26 Kasım 2013 Salı

hangi geçmiş?

son yıllarda hep geçmişi özledim, hiç içinde bulunamadığım, hiç yaşayamadığım geçmişi.. yaklaşık bir elli yıl öncesini mesela. o anlardan o mekanlardan kopup gelen ruhları gözledim, aradım, taradım, buldum sandım, bulamadım, evirdim, çevirdim.. bıktım. bugünün serserilerini o günün serserileri kabul ettim, yanıldım. neden serseri arıyorum diyeyse hiç sorgulamadım, yanıldım.
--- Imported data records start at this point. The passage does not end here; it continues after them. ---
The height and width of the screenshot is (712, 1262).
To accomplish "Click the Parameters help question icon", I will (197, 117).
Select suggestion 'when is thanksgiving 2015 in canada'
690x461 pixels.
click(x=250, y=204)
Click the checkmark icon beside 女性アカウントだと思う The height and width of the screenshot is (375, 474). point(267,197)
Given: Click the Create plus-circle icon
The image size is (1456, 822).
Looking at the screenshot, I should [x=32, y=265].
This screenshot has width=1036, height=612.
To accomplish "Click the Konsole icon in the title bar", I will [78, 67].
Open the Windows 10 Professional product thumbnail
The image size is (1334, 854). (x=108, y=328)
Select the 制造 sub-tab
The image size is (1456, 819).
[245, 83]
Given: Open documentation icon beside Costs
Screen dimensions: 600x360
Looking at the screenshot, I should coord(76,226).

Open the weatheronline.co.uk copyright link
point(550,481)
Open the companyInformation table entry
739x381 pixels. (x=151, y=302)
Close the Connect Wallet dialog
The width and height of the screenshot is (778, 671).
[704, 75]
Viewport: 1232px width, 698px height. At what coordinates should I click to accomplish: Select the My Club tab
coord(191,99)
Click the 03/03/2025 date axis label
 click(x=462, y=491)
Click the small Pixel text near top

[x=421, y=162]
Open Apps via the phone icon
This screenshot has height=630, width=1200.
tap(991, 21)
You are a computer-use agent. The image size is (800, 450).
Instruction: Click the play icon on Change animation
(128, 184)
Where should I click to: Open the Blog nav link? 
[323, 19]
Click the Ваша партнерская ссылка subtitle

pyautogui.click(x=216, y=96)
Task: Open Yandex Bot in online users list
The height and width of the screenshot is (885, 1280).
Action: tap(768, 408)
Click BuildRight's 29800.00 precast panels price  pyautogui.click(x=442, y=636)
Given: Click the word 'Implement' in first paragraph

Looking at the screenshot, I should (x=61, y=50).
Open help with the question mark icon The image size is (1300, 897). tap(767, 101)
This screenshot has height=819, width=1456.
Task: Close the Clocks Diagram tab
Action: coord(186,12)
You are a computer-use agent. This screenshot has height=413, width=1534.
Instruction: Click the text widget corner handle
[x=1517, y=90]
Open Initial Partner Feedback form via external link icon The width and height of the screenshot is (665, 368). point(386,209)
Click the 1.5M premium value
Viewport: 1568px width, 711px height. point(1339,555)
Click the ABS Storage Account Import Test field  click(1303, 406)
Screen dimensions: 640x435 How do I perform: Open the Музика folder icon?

son günlerde değişim kapımı çalıyor sanki, hayır hayır geçmişi asla terk edemiyorum yine fakat geçmişim bugünümden günbegün uzaklaşmıyor gibi. geçmiş ve bugünüm arasındaki mesafe sabitlendi belki. ve yıllar geçtikçe geçmişim ilerliyor. geçtiğimiz yüzyılın son demlerinin tadını daha fazla duyuyorum düşlerimde, damağımda. belki de öğrendim artık kalmadığını benim aradığımın. kaldıysa da benim bulamadığımın, belki fark edemediğimin, bir türlü olduramadığımın hatta belki de bende olmadığının.
ne yazık ki fark ettim artık, ben ben olamadığım sürece aradığım bana gelmeyecek. ben ben olamadığım sürece aradığımı bulamayacağım. ben ben gibi yaşamadığım sürece ne geçmiş geçmişimden bir dost bulurum ne de yakınımdan.